» **TASK TO CARRY OUT**: Output the data below exactly as it is, dropping the pictures from your copy.

» **EXERCISE INPUT**:
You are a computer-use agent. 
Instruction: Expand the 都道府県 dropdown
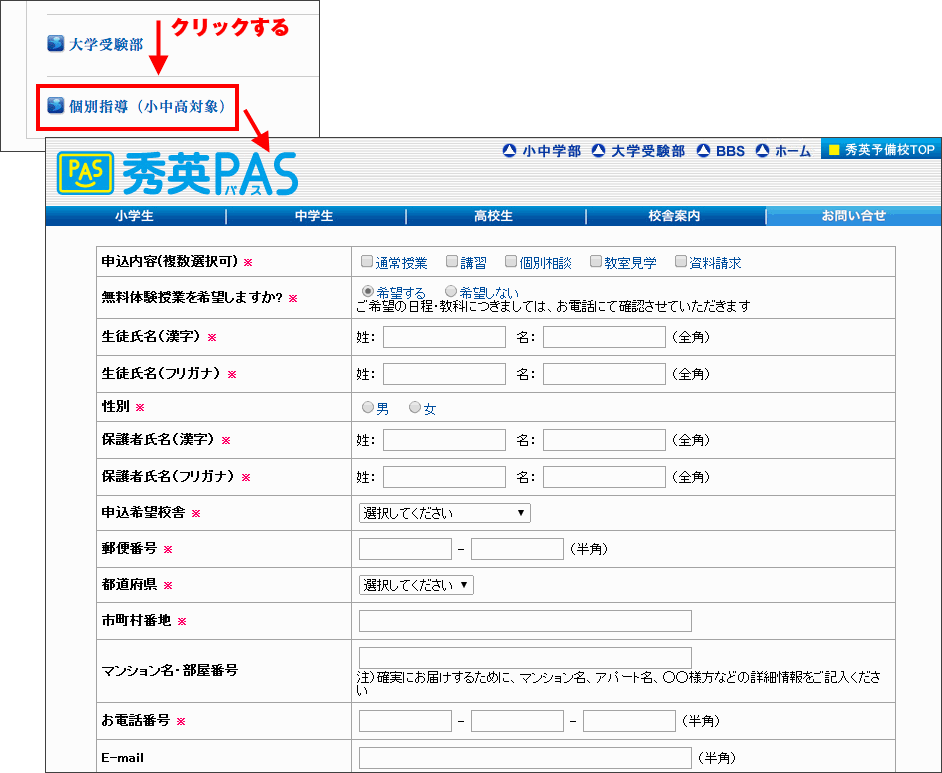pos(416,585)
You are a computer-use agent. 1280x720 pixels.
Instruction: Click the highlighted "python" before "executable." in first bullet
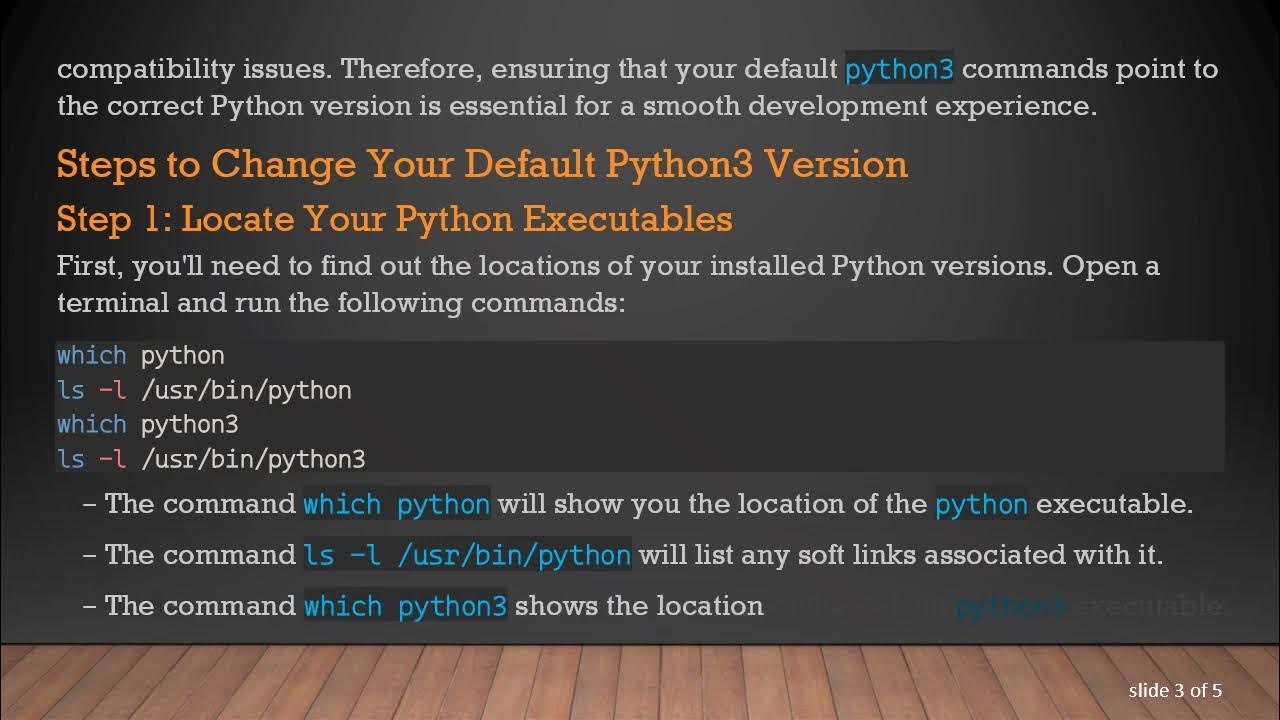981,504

» **RESPONSE TO THIS TASK**:
You are a computer-use agent. 
Instruction: Expand the 都道府県 dropdown
pos(416,585)
You are a computer-use agent. 1280x720 pixels.
Instruction: Click the highlighted "python" before "executable." in first bullet
981,504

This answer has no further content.